There are blocks of Mount Sorrel granite in the base of the splendid 15th century tower of the church, whose oldest part is the 13th century arcade opening to the south aisle which was widened two centuries later. The north arcade is 14th century, and the fine clerestory was built about 1500. The chancel is made new, and the modern porch is on old foundations. Old relics are a piscina, a stone altar with five crosses, part of a coffin stone and a fragment of 13th century moulding in the vestry wall, and small original figures of angels at the ends of the tie-beams in the nave. The peace memorial lectern is part of the good woodwork of our time, and the modern font of richly tinted alabaster has lovely groups in white marble of Jesus with the children and Mary with Him as a Babe and the boy John the Baptist.

On the chancel floor is the fine 14th century brass portrait of a priest in robes, holding a chalice; it is one of only two ecclesiastical brasses in the county, and may represent Adam de Rothley. On an alabaster floorstone are the charmingly natural engraved figures of two Illyngworths of the 15th century, their faces rather worn.

In a recess in the wall of the north aisle, which he may have founded, lies the strange figure of a 14th century civilian with short hair and beard, high cheek bones, tightly closed lips, and a very long neck. He wears a closely-buttoned gown, has a sword, a dagger, and a pouch, and holds a heart in his folded hands. Part of his legs are missing. For a long time he has been known in the village as the Indian.

It was Thomas Lewes, a London alderman who bought the manor from the Raynes family, and the raised vault of this family and the Dashwoods (whom they married) spoils the south aisle. Among their memorials is an inscription to Samuel Vere Dashwood, rector for 49 years of last century; and a charming little monument of 1911 to Elizabeth Dashwood has the head of a woman with two children standing out in white marble on a blue ground.

Echoes of Troubled Days

STANTON-ON-THE-WOLDS. Its cottages and farms are clustered on the windswept Wolds, and the tiny church is almost lost in trees. From the golf links by the churchyard there is a fine view of the Trent valley.

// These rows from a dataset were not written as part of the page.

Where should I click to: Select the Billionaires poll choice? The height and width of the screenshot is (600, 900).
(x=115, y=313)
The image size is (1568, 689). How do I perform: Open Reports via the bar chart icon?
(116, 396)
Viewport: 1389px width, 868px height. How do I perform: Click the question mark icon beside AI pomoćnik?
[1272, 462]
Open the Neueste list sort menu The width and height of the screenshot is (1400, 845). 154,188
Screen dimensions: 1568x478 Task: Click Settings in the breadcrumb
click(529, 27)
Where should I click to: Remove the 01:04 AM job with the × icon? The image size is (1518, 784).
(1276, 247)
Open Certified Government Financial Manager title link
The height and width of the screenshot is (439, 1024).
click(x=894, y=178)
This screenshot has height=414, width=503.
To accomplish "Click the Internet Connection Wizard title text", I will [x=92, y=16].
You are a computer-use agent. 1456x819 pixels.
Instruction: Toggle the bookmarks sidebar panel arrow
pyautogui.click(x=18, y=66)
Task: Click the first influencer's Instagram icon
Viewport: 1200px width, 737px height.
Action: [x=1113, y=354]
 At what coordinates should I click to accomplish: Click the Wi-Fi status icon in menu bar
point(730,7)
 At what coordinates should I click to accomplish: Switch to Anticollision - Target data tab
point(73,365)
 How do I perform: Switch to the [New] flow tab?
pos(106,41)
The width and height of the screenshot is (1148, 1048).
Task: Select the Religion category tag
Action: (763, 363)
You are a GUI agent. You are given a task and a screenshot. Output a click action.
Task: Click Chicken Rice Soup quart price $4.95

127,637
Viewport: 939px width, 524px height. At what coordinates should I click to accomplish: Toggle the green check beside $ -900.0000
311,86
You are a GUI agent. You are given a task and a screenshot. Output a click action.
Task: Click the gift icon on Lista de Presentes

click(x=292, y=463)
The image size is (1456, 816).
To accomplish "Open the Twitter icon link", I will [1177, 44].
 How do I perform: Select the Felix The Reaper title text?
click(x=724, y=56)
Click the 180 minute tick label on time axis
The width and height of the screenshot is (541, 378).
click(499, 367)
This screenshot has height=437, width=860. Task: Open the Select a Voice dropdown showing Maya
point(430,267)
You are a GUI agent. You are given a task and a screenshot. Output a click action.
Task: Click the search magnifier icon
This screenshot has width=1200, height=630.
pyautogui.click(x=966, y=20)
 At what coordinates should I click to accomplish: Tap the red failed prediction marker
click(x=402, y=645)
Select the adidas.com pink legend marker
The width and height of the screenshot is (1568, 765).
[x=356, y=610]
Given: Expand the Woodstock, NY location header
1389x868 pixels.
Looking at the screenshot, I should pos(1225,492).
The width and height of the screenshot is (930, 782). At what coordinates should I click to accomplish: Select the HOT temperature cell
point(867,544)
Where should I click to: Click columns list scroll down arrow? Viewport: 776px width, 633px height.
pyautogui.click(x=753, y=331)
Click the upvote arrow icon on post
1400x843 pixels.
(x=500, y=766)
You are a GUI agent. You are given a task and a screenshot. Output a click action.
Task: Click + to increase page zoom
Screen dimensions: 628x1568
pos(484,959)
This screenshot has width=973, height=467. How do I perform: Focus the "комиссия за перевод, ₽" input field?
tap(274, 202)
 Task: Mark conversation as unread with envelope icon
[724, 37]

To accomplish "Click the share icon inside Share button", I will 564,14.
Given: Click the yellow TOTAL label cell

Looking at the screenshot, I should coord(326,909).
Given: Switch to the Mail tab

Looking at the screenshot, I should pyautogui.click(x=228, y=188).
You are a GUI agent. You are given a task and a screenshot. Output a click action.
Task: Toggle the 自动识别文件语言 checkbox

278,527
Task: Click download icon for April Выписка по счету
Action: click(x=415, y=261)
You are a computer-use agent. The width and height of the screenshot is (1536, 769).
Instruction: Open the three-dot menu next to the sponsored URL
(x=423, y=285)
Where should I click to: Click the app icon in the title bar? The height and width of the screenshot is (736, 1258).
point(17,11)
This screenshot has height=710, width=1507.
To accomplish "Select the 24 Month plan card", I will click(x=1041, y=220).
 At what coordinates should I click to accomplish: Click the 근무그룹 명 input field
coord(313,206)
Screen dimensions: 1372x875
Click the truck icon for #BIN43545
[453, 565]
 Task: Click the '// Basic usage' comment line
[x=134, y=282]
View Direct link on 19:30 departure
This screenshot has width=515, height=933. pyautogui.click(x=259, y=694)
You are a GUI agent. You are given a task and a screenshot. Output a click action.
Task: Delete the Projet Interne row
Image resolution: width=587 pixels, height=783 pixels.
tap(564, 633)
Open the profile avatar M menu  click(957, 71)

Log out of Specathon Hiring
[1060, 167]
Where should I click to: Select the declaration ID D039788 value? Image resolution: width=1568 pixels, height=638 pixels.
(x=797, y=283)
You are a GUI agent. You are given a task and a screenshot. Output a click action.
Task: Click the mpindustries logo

Stanton-on-the-Wolds church in 2005.
Stanton-on-the-Wolds church in 2005.
© Copyright Tim Heaton and licensed for reuse under this Creative Commons Licence

After years of neglect, the church was made neat and pleasing by the beautiful lady who sleeps in Widmerpool Church. It has only a nave and chancel under one roof, with a bellcot, but the nave has traces of Norman work in its walls, and the round bowl of a Norman font is cemented to the floor. A medieval lancet lights the west wall, the shapely little east window is 600 years old, and one with dainty tracery under its square head is only a little younger. The old piscina and aumbry are here, and the tiny 14th century doorway in the porch has a modern door covered with the lovely scrolls of two hinges.

Two echoes of troubled days this village has. Colonel Hutchinson is said to have escaped from the house by the church when surprised by a party of Royalists one day in the Civil War; and we are reminded by a floorstone to Sir John Parsons of a family who, impoverished by the Civil War, came to live in the manor house, part of which still survives in the farmhouse by a clump of trees below the church. The family fell lower still, for in the 18th century one of its members was transported to America (after years of thieving and forgery), and was hanged at Tyburn for coming back.